Every couple of months or so, they run an article on Business Intelligence in one of the Sunday business papers here in Dublin. The tenor of these articles goes like this: Just pick the right BI tool, sit back, and relax. It will all sort itself out. This reminds me of the Fast = On database switch a lot of people are looking for when they are doing performance tuning. I am always amused by the sales tone of these articles (In fairness there are also some valid points in the article, but a lot of it is just boring sales pitch). In reality, the right tool only contributes about 5-10% to a successful DW/BI project. At the end of the day, the big three BI tool vendors (Oracle/Siebel, SAP/Business Objects, IBM/Cognos) offer pretty much the same functionality. Their offerings only differ in nuances.

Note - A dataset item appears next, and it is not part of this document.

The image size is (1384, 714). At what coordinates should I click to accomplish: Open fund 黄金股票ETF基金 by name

Don’t get me wrong. Of course I appreciate the presence of Business Intelligence in the mainstream media. However, this just gets across the wrong message, sets the wrong expectations, and eventually is damaging to the BI industry.
So then, what is actually important for a successful BI project?

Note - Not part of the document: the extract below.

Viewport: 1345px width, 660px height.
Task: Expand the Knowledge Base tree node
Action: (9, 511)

From a technical point of view, this is without a shadow of a doubt the Data Warehouse. You may get away without a Data Warehouse in small pilot type BI projects that involve low volumes of data and just run against one data source. Howver, once it gets just a little bit more complex the BI tools run into all sorts of issues. Think of performance, data integration, data quality, concurrency, complexity (did you ever have to deal with the spider-web like chaos of a Business Objects Universe run against an OLTP system?), no or limited historical data, non-replicable data queries, performance (did we have that before?), and performance (again). Also tell me, how are you going to report against a recursive hierarchical relationship in a transactional system? Not easy, not easy.
In the words of Ralph Kimball (one of the founders of modern data warehouses):
“Periodically, there’s distracting noise in the industry about the feasibility of bypassing dimensional modeling and data warehouse databases to simply query and analyze operational data directly. Vendors promise magical middleware that hides the complexity of the source system so that business users can theoretically query the system […] eliminating the costly and time consuming extract, transformation, and load processing. Though middleware may be able to mask the underlying data structures, it doesn’t address the inherent problems surrounding the performance […].You may find middleware solutions are only capable of relatively light-on-thefly data transformations, leaving your data integration requirements dangling.”

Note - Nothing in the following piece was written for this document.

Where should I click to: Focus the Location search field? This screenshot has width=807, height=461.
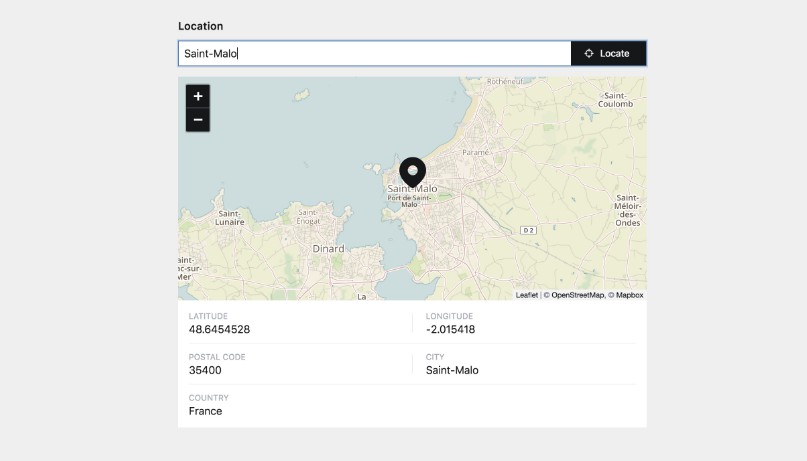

Ralph Kimball, The Data Warehouse Lifecycle Toolkit, p.238.
From a business point of view, the single most important criteria for a successful BI project is to align the BI initiative with the overall business strategy. BI has to support the core business processes, resulting either in cost reductions or increased profits.
“For any given company in any given industry, we should systematically evaluate its industry, strategy, and business design as a means of identifying potential BI opportunities”.
Nancy & Steve Williams, The profict impact of Business Intelligence.
Of course, there are a lot of other factors that determine the success of a BI project (skill sets, implementation methodology, training etc.). Get the above two wrong though, and you are out.